_Work to be completed_
Working line by line, output the entries below exactly as they appear.

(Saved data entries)
··········
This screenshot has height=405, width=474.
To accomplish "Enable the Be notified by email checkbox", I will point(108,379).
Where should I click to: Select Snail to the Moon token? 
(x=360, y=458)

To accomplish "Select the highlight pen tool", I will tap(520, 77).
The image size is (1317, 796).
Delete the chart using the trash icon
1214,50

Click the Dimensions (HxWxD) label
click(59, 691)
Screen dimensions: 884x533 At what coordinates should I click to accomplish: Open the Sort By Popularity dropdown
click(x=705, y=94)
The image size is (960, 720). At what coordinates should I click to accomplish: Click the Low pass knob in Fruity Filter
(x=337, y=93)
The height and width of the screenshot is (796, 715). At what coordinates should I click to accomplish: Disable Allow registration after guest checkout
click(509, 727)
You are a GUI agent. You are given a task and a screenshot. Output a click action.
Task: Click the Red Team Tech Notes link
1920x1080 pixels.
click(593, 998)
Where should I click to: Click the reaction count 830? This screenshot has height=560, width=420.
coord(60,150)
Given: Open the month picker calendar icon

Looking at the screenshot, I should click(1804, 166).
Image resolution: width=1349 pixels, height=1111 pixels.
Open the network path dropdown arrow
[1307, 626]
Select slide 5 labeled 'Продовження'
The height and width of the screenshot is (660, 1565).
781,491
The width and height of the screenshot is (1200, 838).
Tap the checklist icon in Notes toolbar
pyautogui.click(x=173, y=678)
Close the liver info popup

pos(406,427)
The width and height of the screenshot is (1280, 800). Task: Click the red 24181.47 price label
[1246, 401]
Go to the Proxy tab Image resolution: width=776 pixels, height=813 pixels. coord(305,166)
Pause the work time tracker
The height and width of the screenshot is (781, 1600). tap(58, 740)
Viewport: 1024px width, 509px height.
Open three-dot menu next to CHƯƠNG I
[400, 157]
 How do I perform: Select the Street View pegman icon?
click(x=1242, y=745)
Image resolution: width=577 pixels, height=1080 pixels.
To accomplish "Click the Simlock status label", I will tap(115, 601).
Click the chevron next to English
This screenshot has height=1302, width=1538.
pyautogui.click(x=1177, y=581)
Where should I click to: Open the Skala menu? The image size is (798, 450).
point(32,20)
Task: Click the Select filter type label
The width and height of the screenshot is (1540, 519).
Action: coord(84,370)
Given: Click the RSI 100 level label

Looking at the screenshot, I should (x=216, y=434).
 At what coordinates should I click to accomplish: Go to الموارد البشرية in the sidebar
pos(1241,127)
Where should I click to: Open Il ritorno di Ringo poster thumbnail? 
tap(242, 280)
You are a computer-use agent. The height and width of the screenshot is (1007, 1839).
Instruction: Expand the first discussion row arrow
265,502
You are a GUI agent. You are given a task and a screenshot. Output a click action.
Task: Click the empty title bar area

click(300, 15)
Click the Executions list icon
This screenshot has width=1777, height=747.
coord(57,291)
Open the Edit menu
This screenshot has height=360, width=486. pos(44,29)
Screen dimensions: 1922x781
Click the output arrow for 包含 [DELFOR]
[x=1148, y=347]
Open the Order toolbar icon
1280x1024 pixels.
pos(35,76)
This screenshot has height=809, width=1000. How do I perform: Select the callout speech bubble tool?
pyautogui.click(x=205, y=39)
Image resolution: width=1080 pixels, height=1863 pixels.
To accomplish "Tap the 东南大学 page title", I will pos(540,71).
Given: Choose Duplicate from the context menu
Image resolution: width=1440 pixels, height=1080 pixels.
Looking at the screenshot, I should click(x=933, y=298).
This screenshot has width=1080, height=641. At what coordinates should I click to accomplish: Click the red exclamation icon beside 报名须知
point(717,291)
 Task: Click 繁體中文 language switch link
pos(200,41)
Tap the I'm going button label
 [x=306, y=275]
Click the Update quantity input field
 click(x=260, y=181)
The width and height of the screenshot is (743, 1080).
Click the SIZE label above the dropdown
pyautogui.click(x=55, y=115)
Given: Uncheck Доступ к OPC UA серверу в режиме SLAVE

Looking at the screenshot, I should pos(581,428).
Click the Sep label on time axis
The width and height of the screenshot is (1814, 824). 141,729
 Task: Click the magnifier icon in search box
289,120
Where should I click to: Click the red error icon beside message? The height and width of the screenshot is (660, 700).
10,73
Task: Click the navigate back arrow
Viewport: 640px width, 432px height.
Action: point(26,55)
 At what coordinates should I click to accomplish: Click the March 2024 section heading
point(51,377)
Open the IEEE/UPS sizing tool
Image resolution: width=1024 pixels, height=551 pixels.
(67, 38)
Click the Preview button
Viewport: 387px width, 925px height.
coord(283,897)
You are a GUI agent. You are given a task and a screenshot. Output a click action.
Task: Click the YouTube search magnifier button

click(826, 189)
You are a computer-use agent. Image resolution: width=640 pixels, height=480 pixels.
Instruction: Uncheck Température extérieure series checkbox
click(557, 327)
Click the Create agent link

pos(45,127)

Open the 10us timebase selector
··········
_Expected answer_
This screenshot has height=405, width=474.
To accomplish "Enable the Be notified by email checkbox", I will point(108,379).
Where should I click to: Select Snail to the Moon token? 
(x=360, y=458)

To accomplish "Select the highlight pen tool", I will tap(520, 77).
The image size is (1317, 796).
Delete the chart using the trash icon
1214,50

Click the Dimensions (HxWxD) label
click(59, 691)
Screen dimensions: 884x533 At what coordinates should I click to accomplish: Open the Sort By Popularity dropdown
click(x=705, y=94)
The image size is (960, 720). At what coordinates should I click to accomplish: Click the Low pass knob in Fruity Filter
(x=337, y=93)
The height and width of the screenshot is (796, 715). At what coordinates should I click to accomplish: Disable Allow registration after guest checkout
click(509, 727)
You are a GUI agent. You are given a task and a screenshot. Output a click action.
Task: Click the Red Team Tech Notes link
1920x1080 pixels.
click(593, 998)
Where should I click to: Click the reaction count 830? This screenshot has height=560, width=420.
coord(60,150)
Given: Open the month picker calendar icon

Looking at the screenshot, I should click(1804, 166).
Image resolution: width=1349 pixels, height=1111 pixels.
Open the network path dropdown arrow
[1307, 626]
Select slide 5 labeled 'Продовження'
The height and width of the screenshot is (660, 1565).
781,491
The width and height of the screenshot is (1200, 838).
Tap the checklist icon in Notes toolbar
pyautogui.click(x=173, y=678)
Close the liver info popup

pos(406,427)
The width and height of the screenshot is (1280, 800). Task: Click the red 24181.47 price label
[1246, 401]
Go to the Proxy tab Image resolution: width=776 pixels, height=813 pixels. coord(305,166)
Pause the work time tracker
The height and width of the screenshot is (781, 1600). tap(58, 740)
Viewport: 1024px width, 509px height.
Open three-dot menu next to CHƯƠNG I
[400, 157]
 How do I perform: Select the Street View pegman icon?
click(x=1242, y=745)
Image resolution: width=577 pixels, height=1080 pixels.
To accomplish "Click the Simlock status label", I will tap(115, 601).
Click the chevron next to English
This screenshot has height=1302, width=1538.
pyautogui.click(x=1177, y=581)
Where should I click to: Open the Skala menu? The image size is (798, 450).
point(32,20)
Task: Click the Select filter type label
The width and height of the screenshot is (1540, 519).
Action: coord(84,370)
Given: Click the RSI 100 level label

Looking at the screenshot, I should (x=216, y=434).
 At what coordinates should I click to accomplish: Go to الموارد البشرية in the sidebar
pos(1241,127)
Where should I click to: Open Il ritorno di Ringo poster thumbnail? 
tap(242, 280)
You are a computer-use agent. The height and width of the screenshot is (1007, 1839).
Instruction: Expand the first discussion row arrow
265,502
You are a GUI agent. You are given a task and a screenshot. Output a click action.
Task: Click the empty title bar area

click(300, 15)
Click the Executions list icon
This screenshot has width=1777, height=747.
coord(57,291)
Open the Edit menu
This screenshot has height=360, width=486. pos(44,29)
Screen dimensions: 1922x781
Click the output arrow for 包含 [DELFOR]
[x=1148, y=347]
Open the Order toolbar icon
1280x1024 pixels.
pos(35,76)
This screenshot has height=809, width=1000. How do I perform: Select the callout speech bubble tool?
pyautogui.click(x=205, y=39)
Image resolution: width=1080 pixels, height=1863 pixels.
To accomplish "Tap the 东南大学 page title", I will pos(540,71).
Given: Choose Duplicate from the context menu
Image resolution: width=1440 pixels, height=1080 pixels.
Looking at the screenshot, I should click(x=933, y=298).
This screenshot has width=1080, height=641. At what coordinates should I click to accomplish: Click the red exclamation icon beside 报名须知
point(717,291)
 Task: Click 繁體中文 language switch link
pos(200,41)
Tap the I'm going button label
 [x=306, y=275]
Click the Update quantity input field
 click(x=260, y=181)
The width and height of the screenshot is (743, 1080).
Click the SIZE label above the dropdown
pyautogui.click(x=55, y=115)
Given: Uncheck Доступ к OPC UA серверу в режиме SLAVE

Looking at the screenshot, I should pos(581,428).
Click the Sep label on time axis
The width and height of the screenshot is (1814, 824). 141,729
 Task: Click the magnifier icon in search box
289,120
Where should I click to: Click the red error icon beside message? The height and width of the screenshot is (660, 700).
10,73
Task: Click the navigate back arrow
Viewport: 640px width, 432px height.
Action: point(26,55)
 At what coordinates should I click to accomplish: Click the March 2024 section heading
point(51,377)
Open the IEEE/UPS sizing tool
Image resolution: width=1024 pixels, height=551 pixels.
(67, 38)
Click the Preview button
Viewport: 387px width, 925px height.
coord(283,897)
You are a GUI agent. You are given a task and a screenshot. Output a click action.
Task: Click the YouTube search magnifier button

click(826, 189)
You are a computer-use agent. Image resolution: width=640 pixels, height=480 pixels.
Instruction: Uncheck Température extérieure series checkbox
click(557, 327)
Click the Create agent link

pos(45,127)

Open the 10us timebase selector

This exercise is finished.